I've never written a lexer before so I don't know how this would fit into the 'grand scheme' of things, but how about making 'file type detection' part of the lexer? Every lexer would have a 'virtual' function (not sure if a lexer is implemented like that, otherwise it would just have a function in its interface, you get the idea) that would take two arguments ('first line' and 'last line') and would return a bool. The lexer then decides, based on the contents of the first and last line, whether it can be used for coloring that file (return true) ort not (return false). Upon startup, scite would loop over all available/enabled lexers (those listed in the menu, I presume) and call the function on every one of them, stopping when one returns 'true'. No futzing with extra settings per lexer, at most one global variable to turn 'auto-detection' on or off. For example the bash lexer could check for /#!\/.*sh/ and a php lexer for /<?(php)?/ (if they were to choose a regex solution, that is). Just an idea.

cheers,

roel


Neil Hodgson wrote:
   Since I currently have to work on code in multiple languages stored
in files without extensions I've been annoyed by them not being styled
by default so am looking at adding some detection of language from the
initial #! line that is favoured by Unix users. This would work only
when there was no extension, and would use the same override mechanism
used by the Language menu. The plan is after the file is opened:

if first line starts with "#!":
    for each word in line:
        if properties["shbang." + word]:
            use that property value as the override file extension

    So with properties:

shbang.python=py
shbang.ruby=rb

   Then files that start with, for example "#!/usr/bin/env python" or
"#!/usr/bin/ruby" would be treated as Python or Ruby respectively.
This is open to some confusion if any languages are called usr, bin,
env, or similar.

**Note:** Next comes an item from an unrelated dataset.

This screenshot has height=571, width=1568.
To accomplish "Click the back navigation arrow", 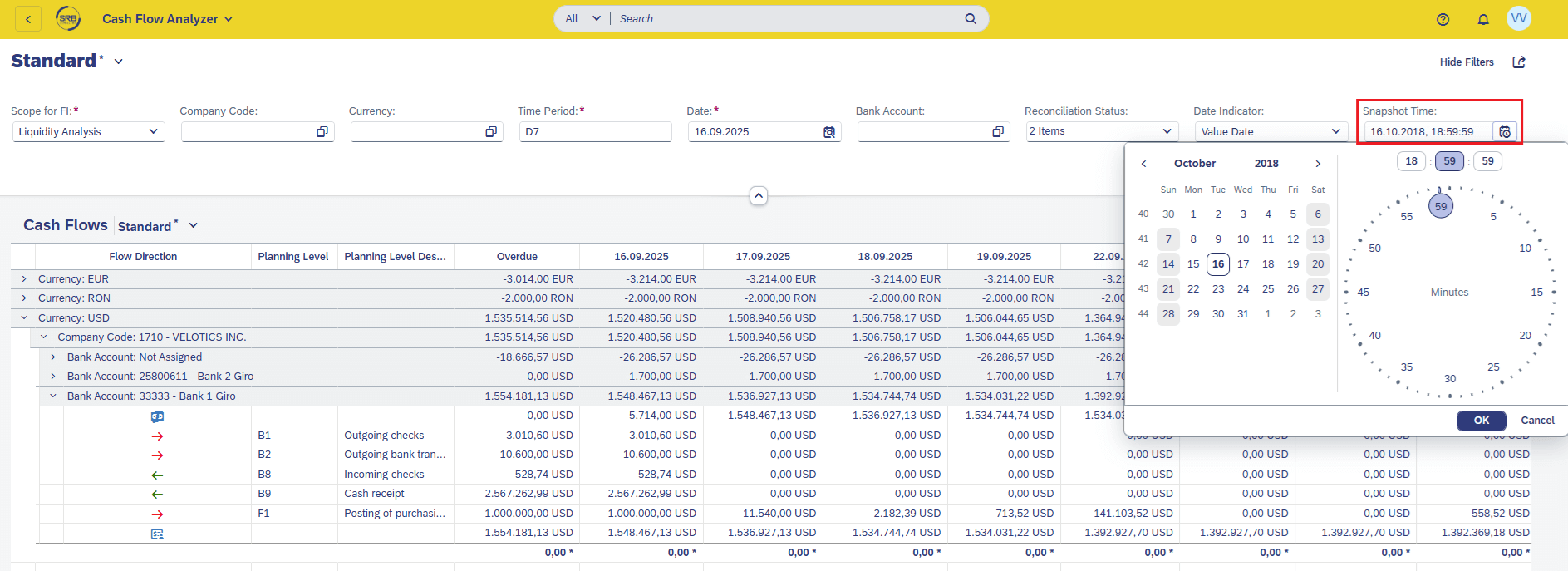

The precedence is arguable with the possibility of
files with known extensions overridden by #! but this seems safest.
The "shbang." properties can be placed in each .properties file so
there is no need for a central property collecting them together as
there is for menu.language. The name "shbang" is a little too cute.
Since this occurs after reading some of the file contents, it will
result in processing the properties twice.